Puntos fuertes y aspectos mejorables
Entre sus ventajas destacan:
- Protección de superficies sensibles: evita arañazos y marcas en zonas pintadas o en componentes de aluminio.
- Facilidad de uso: instalación inmediata y sin necesidad de ajuste.
- Portabilidad: su tamaño reducido permite llevarla en la caja de herramientas sin ocupar mucho espacio.
- Versatilidad: compatible con la gama amplia de gatos de taller y elevadores de piso disponibles en el mercado.
Como aspectos a considerar:
- Limitación de carga: aunque soporta el peso de un turismo sin deformarse, no está diseñada para usos extremos como elevar vehículos comerciales pesados o para trabajos que implican cargas dinámicas bruscas.
- Durabilidad a largo plazo: tras varios meses de uso intensivo, he notado una ligera pérdida de elasticidad en el caucho, lo que podría requerir sustitución después de un número elevado de ciclos (aproximadamente varios miles, dependiendo de la frecuencia de uso).

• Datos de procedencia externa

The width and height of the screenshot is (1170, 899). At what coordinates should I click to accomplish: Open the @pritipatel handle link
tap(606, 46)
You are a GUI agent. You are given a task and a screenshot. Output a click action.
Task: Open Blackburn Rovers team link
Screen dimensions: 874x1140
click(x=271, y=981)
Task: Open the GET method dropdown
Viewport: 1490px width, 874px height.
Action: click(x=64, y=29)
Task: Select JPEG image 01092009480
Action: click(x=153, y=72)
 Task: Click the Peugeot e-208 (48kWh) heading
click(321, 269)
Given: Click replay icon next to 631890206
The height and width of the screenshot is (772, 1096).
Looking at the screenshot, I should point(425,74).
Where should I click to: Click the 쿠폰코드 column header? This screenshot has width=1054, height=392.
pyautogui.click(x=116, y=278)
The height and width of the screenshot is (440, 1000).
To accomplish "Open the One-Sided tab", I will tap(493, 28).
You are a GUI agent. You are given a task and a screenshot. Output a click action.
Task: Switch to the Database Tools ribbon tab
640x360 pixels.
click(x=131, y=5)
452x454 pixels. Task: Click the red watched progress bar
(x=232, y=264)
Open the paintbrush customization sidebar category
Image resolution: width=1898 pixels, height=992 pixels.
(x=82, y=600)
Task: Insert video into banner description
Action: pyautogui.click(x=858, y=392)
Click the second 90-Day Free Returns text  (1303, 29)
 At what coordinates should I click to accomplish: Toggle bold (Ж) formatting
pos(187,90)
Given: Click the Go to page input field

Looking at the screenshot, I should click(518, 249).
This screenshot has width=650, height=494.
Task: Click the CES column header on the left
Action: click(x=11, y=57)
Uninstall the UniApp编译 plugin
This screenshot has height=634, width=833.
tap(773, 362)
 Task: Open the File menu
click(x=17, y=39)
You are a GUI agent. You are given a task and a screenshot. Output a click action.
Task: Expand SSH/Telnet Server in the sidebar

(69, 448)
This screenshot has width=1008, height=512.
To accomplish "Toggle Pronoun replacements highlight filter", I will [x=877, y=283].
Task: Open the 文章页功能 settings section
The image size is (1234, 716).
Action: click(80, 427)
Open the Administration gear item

- Ausencia de variantes de tamaño: aunque la dimensión actual se adapta a la mayoría de los puntos de elevación, en algunos chasis con puntos de elevación muy estrechos o muy anchos podría resultar menos óptima; sería útil ofrecer el mismo diseño en otras escalas de medida.
Veredicto del experto
Tras probar la almohadilla PQY en diferentes vehículos y condiciones de taller, la considero un accesorio práctico y bien pensado para quien busca proteger la carrocería durante las elevaciones rutinarias. Su relación calidad-precio es adecuada para un uso ocasional o semi‑profesional, y cumple con las expectativas de seguridad básica sin añadir complejidad al proceso de trabajo. No sustituye a los equipos de elevación profesionales ni a los soportes de seguridad, pero como complemento mejora la estabilidad inicial y reduce el riesgo de daños estéticos. Recomiendo su uso como elemento estándar en cualquier kit de herramientas de mecánica, especialmente para aquellos que trabajan frecuentemente en suelos donde el gato tiende a deslizarse. Con un mantenimiento sencillo (limpieza ocasional y inspección visual de grietas) su vida útil puede extenderse varios años, lo que la convierte en una inversión razonable para talleres y particulares exigentes.